As I poured coffee into the souls of the twittery pions that comprise our clientele and thought about how maybe I had missed the point of Nineteen Eighty-four (There is more to it than having sex with anti-establishment rebels, right?) I was blindsided by a pair of intoxicating brown eyes. They belonged to a cute girl who I couldn’t help but keep feverish eye contact with.
However my mind was soon torn back to the memory of another girl that I have previously mentioned. (See: I totally Fell in Love Today). The girl from that story had come in the store a second time and had looked at me like I had asked if I could remove one of her kidneys with a hatchet. I think the looks we had been exchanging, which I had interpreted as shy, romantic gestures she must have thought were creepy, stalker stares from a potential sex offender.
So, with this memory fresh in my mind, I finished serving the brown eyed girl and ignored her as best I could while she drank her drink. I did pretty well considering she had perched herself on a table right in front of my eye line.

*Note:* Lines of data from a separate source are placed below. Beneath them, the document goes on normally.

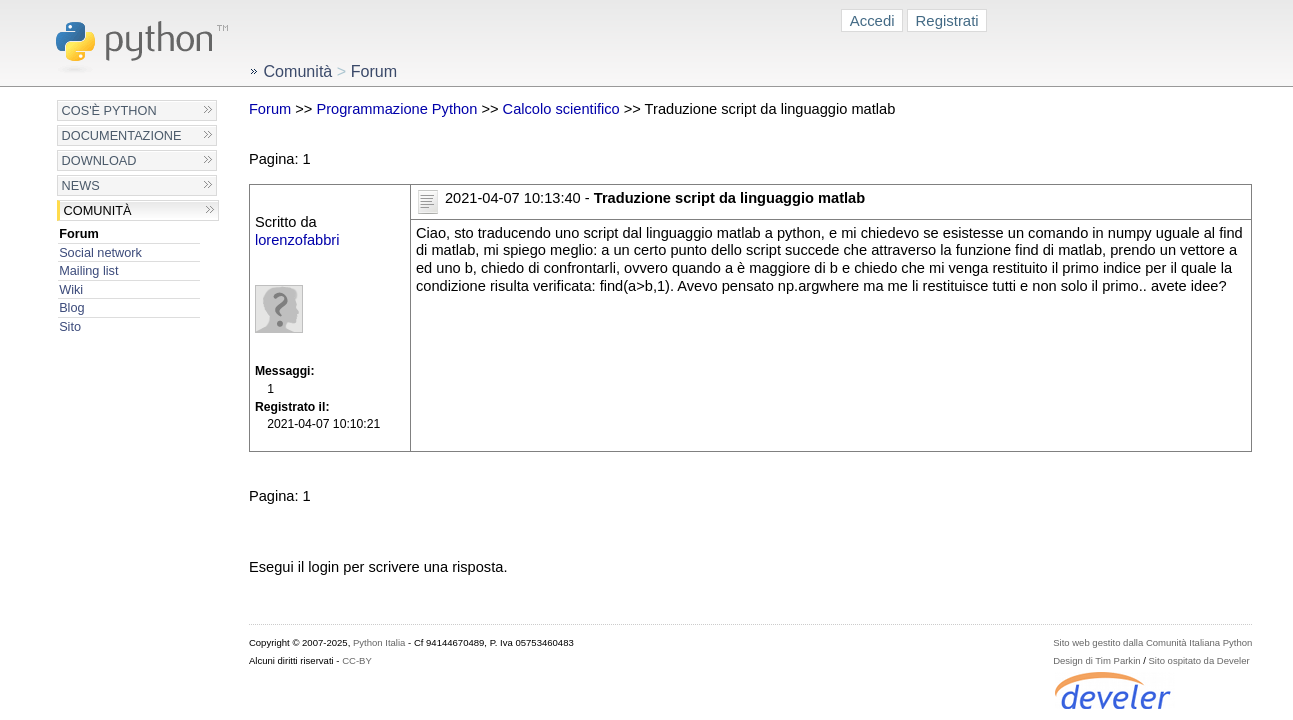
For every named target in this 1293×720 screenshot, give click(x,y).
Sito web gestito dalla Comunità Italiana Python (1152, 642)
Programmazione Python (396, 109)
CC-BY (357, 660)
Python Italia (379, 642)
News (81, 185)
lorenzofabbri (297, 240)
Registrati (947, 20)
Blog (71, 307)
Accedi (872, 20)
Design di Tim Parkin (1096, 660)
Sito (70, 326)
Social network (100, 252)
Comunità (98, 210)
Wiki (71, 289)
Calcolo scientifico (561, 109)
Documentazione (122, 135)
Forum (79, 233)
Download (99, 160)
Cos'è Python (109, 110)
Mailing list (88, 270)
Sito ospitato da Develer (1199, 660)
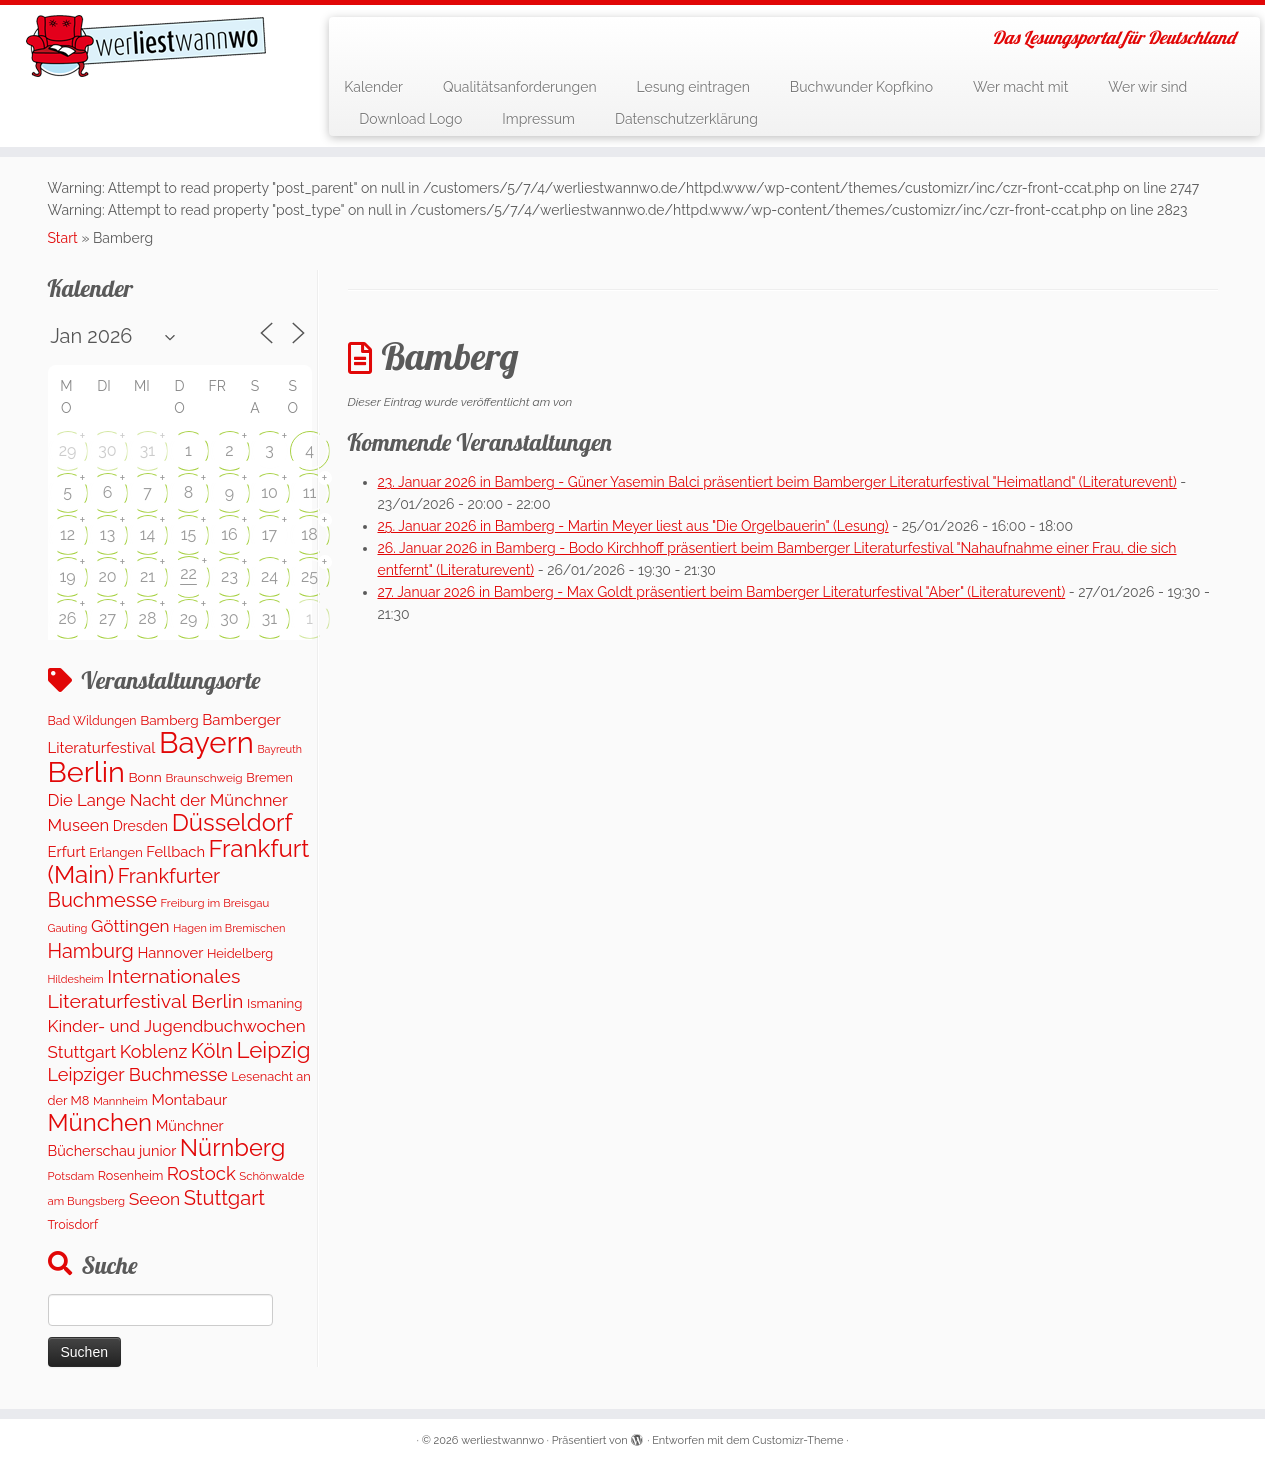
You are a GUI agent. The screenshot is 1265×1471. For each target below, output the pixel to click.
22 (188, 573)
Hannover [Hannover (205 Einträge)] (170, 952)
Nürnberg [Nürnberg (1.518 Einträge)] (233, 1148)
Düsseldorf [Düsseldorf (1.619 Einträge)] (232, 822)
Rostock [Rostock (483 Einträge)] (201, 1173)
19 (67, 576)
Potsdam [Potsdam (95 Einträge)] (71, 1176)
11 (310, 492)
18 (309, 534)
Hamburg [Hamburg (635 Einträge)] (91, 951)
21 (147, 576)
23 (229, 576)
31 (147, 450)
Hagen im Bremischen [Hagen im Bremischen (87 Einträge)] (229, 928)
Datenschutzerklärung (686, 119)
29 (68, 450)
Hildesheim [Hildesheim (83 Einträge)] (76, 979)
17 (269, 534)
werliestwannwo (502, 1440)
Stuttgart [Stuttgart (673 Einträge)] (224, 1198)
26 (68, 618)
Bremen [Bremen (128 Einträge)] (269, 777)
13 (107, 534)
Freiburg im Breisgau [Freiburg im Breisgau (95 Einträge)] (215, 903)
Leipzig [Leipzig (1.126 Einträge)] (273, 1050)
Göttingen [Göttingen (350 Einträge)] (130, 926)
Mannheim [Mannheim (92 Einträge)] (120, 1101)
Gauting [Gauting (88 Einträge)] (68, 928)
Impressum (538, 119)
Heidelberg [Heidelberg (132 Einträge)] (240, 953)
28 (148, 618)
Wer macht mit (1020, 87)
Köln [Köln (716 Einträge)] (212, 1051)
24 (269, 576)
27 (107, 618)
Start (63, 238)
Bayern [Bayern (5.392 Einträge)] (206, 742)
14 (148, 534)
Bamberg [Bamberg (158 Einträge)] (169, 720)
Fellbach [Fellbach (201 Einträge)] (175, 851)
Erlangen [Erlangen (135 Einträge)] (115, 852)
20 (107, 576)
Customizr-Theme (797, 1440)
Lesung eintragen (693, 87)
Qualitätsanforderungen (520, 87)
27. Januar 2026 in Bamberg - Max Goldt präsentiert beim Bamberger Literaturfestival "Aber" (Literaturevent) (722, 592)
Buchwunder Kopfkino (861, 87)
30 (107, 450)
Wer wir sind (1147, 87)
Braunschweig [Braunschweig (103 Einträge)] (203, 778)
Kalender (373, 87)
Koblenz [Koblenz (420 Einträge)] (153, 1051)
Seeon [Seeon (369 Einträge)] (155, 1199)
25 (309, 576)
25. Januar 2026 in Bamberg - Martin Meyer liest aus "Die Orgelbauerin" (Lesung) (633, 526)
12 (67, 534)
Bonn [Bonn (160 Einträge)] (144, 777)
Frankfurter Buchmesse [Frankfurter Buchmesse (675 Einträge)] (134, 888)
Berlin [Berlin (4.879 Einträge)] (86, 772)
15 (189, 534)
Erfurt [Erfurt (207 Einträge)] (67, 851)
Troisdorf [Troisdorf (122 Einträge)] (73, 1224)
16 (229, 534)
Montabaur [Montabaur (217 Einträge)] (190, 1100)
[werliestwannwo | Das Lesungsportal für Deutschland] (146, 46)
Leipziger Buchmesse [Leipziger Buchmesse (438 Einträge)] (138, 1074)
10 (269, 492)
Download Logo (410, 119)
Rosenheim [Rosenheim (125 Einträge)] (130, 1175)
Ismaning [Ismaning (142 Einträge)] (274, 1003)
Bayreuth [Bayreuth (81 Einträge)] (280, 749)
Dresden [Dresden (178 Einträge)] (140, 826)
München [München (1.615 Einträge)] (100, 1122)
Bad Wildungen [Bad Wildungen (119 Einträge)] (92, 720)
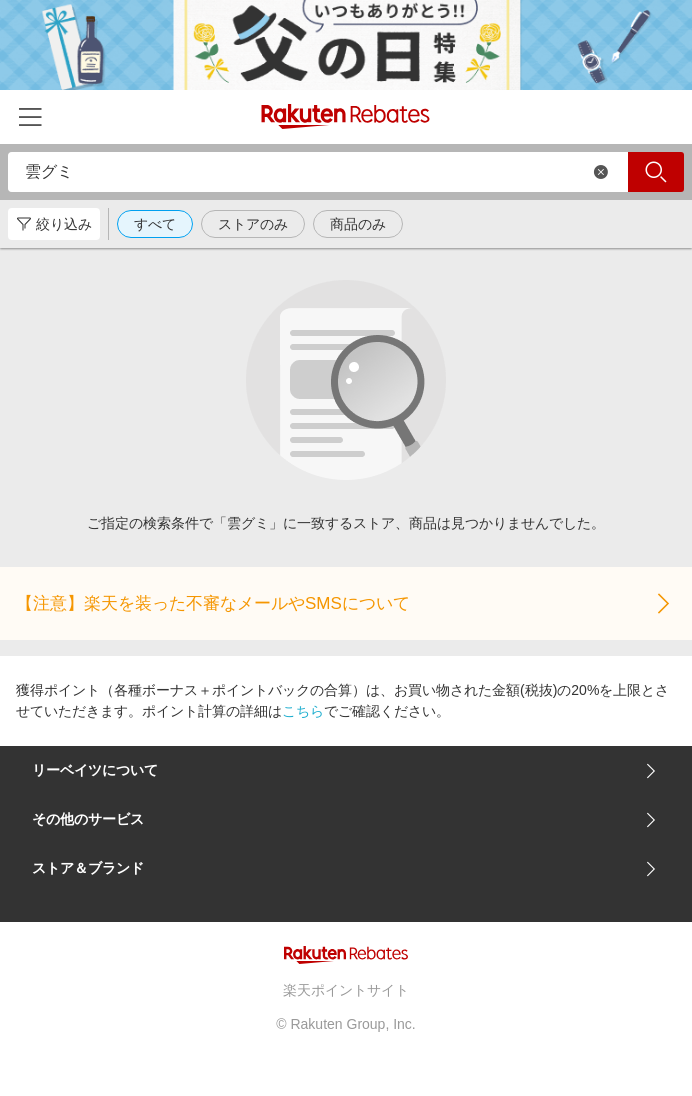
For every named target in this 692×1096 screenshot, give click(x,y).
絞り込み (54, 224)
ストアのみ (253, 224)
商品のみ (358, 224)
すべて (155, 224)
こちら (303, 711)
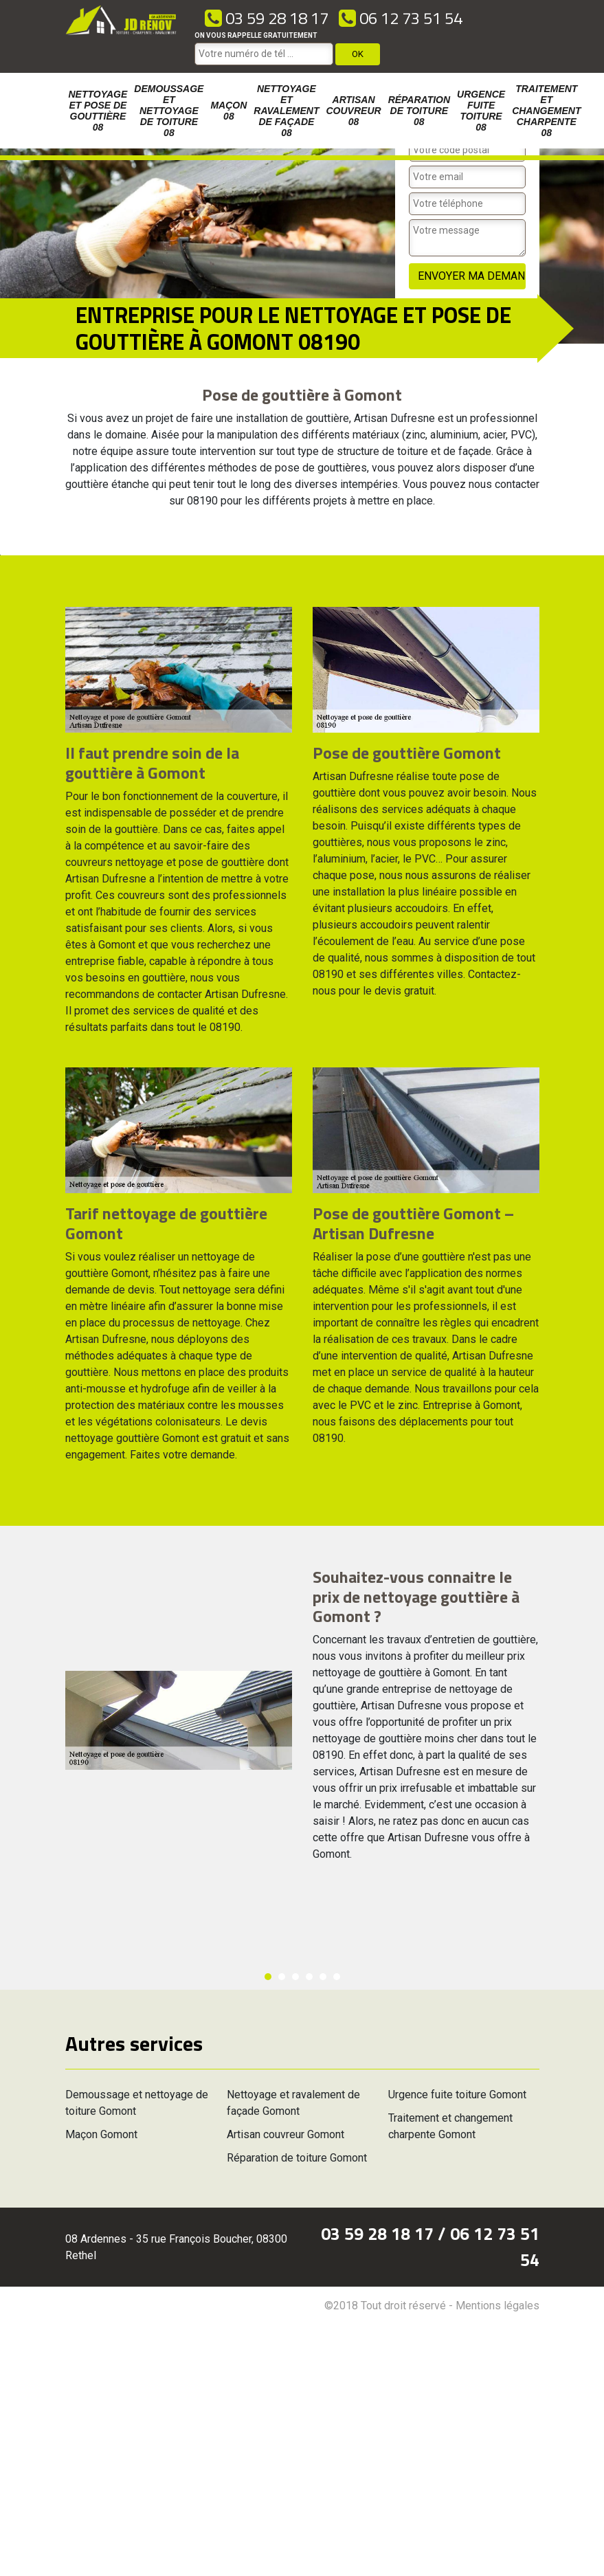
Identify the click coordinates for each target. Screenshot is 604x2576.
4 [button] (309, 1976)
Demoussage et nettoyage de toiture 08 (168, 110)
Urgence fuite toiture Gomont (457, 2094)
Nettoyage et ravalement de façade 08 (286, 110)
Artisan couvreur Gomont (285, 2134)
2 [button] (281, 1976)
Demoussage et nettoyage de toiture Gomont (136, 2103)
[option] (302, 1720)
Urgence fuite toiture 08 (481, 111)
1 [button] (268, 1976)
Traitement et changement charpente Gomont (450, 2126)
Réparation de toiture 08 (419, 110)
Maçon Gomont (101, 2134)
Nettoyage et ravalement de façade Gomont (293, 2103)
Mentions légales (497, 2305)
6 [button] (336, 1976)
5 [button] (323, 1976)
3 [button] (295, 1976)
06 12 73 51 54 (400, 17)
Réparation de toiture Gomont (297, 2157)
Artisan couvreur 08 (353, 110)
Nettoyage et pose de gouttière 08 (98, 111)
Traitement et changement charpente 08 (546, 110)
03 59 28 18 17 (266, 17)
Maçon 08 (228, 111)
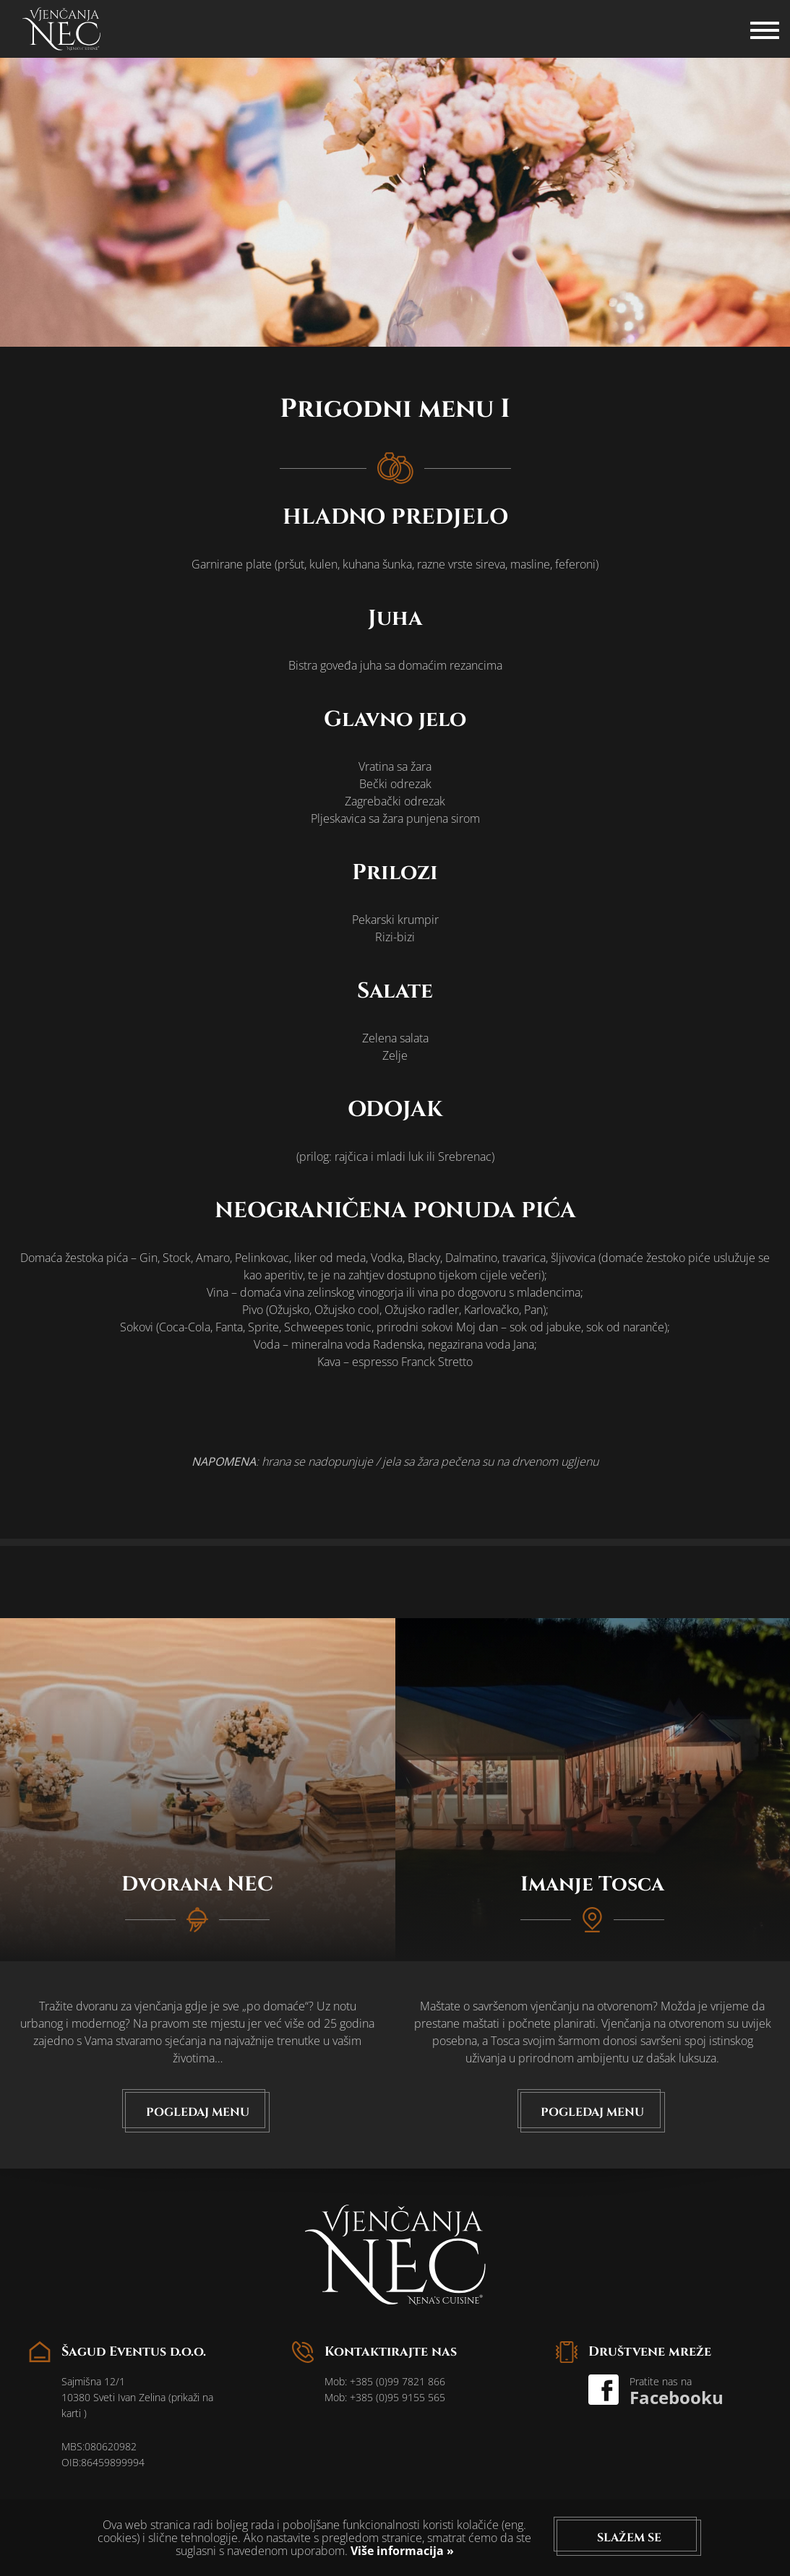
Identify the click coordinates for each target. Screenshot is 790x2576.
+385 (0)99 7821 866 (397, 2381)
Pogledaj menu (197, 2112)
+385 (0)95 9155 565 (397, 2397)
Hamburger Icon (764, 21)
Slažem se (629, 2538)
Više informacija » (401, 2551)
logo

I continued with my duties.
A few moments later the brown eyed girl approached the counter, her empty mug in hand and handed it to me personally. Usually we clear the tables ourselves but sometimes customers bring them back to us. It’s either a polite way of removing some of our work load or a demeaning criticism suggesting that they think us too incompetent to clean some empty mugs from tables without tripping over our shoelaces and drooling on ourselves. It really depends on the customer.
So the empty mug was exchanged from her hands to mine when I notice something beside the mug. She smiles at me brightly and then leaves the store. I look down at the little bit of paper she has given me. I unfold it and inside it had her name, her number and “Nice hot chocolate” accompanied by a smiling face.
Holy shit! I think. This can’t be. Someone is interested in me. God has dealt me a favourable hand for once. The cosmic balance of the universe is unnaturally swinging ever so slightly in my favour. I phoned her up on my lunch break and we arranged a date later this week. If this good luck keeps up, I thought, I wont have enough cruel misery to plot down in this blog.
I left work feeling upbeat and positive for the first time in a long while. However when I walked in the door of my house I was greeted with the news that my grandmother had just died.
The depressing cosmic equilibrium of my life restored itself to its neutral setting.